3.) I most strongly encourage readers to use your crushroom's outer door as a mantrap (and any of the other active measures that I've mentioned) only in truly post-TEOTWAWKI circumstances. As I've noted many times before in SurvivalBlog, we live in an extremely litigious society. Displaying the audacity to actually hold bad guys in place until the gendarmes arrive could be grounds for civil lawsuits (for false arrest, excessive use of force, mental distress, etc.,) and possibly even criminal charges. In essence, if you hold someone in a citizen's arrest in excess of what a jury of your peers deems justifiable and reasonable, then you could conceivably be charged with felony kidnapping. Here, the "Reasonable Man" standard will probably be applied. (Black's Law Dictionary defines citizen's arrest as: "The apprehending or detaining of a person in order to be forthcoming to answer an alleged or suspected crime." See: ex parte Sherwood, (29 Tex. App. 334, 15 S.W. 812).
4.) Be sure to provide yourself a way out of your crushroom, in the event that the outer door closes unexpectedly when you don't have a door key in your pocket. Perhaps a spare key that is very well-hidden behind some molding.

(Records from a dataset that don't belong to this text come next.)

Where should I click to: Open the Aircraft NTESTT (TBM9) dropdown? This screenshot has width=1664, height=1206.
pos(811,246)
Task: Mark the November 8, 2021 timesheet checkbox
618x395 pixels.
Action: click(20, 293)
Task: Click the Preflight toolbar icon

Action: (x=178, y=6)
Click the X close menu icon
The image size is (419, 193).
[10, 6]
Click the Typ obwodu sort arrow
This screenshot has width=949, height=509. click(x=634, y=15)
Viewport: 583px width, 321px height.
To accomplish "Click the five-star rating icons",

For further background, see this letter in the SurvivalBlog archives on "man trap" architectural features.
Some Suggested Suppliers:
Door closing springs. Check your local Yellow Pages for "Fire Door" hardware suppliers. Your local locksmith probably knows of a supplier, or may have a pile of used one in his back room. For a man trap, the faster the action of the door closure, the better. Hence, a traditional coil spring action is preferable to the more modern, slower pneumatically-dampened springs. Think in terms of cattle chute hardware, rather than what you'd likely see on shopping mall doors.
Door release solenoids. (You've probably seen these on fire doors at hospitals and other public buildings.) Note that in circumstances where grid power is iffy, you can substitute a mechanical release, activated by a simple pull-cable and cotter pin.

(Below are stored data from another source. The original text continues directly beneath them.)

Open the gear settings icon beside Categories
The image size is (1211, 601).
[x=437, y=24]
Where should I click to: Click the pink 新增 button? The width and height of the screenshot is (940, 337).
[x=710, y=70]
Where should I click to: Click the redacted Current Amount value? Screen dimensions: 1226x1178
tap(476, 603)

Door lock & release solenoid ("buzzer lock") mechanisms. Search for local suppliers with a the web search phrases "mantrap" or "common door buzzer lock". To provide sufficient "hold the goblins in place" strength, you may have to use multiple locking solenoids--at the top, middle, and bottom of the door--that are engaged and disengaged simultaneously.
CS tear gas grenades. These are available from police supply houses. In most states it is not illegal for citizens to possess them. But by their company sales policy, most police supply houses will only sell these to orders placed on police department letterhead. But I've occasionally seen gas grenades sold at at gun shows, and they also come up from time to time on firearms auction sites like GunBroker.com and AuctionArms.com. For example, see this current GunBroker auction. Be sure to consult your state and local laws before buying these or similar pyrotechnic devices.
Gun Ports. You might luck into some of these at a scrap yard (from a retired bank armored car), but more likely you will have to fabricate these yourself, or have a welding shop make them for you. Remember: Gun ports work both ways, so you will want a thick, well-braced, sliding backing plate that latches securely. Specify everything for the ports very thick and very stout. Any exposed hardware should be large-diameter and welded in place, once assembled.
Exterior (weather resistant) loudspeakers. Rather than buying new (and expensive) speakers, try placing a "wanted" ad in Craigslist. It is amazing to see what people have salted away in their garages and attics.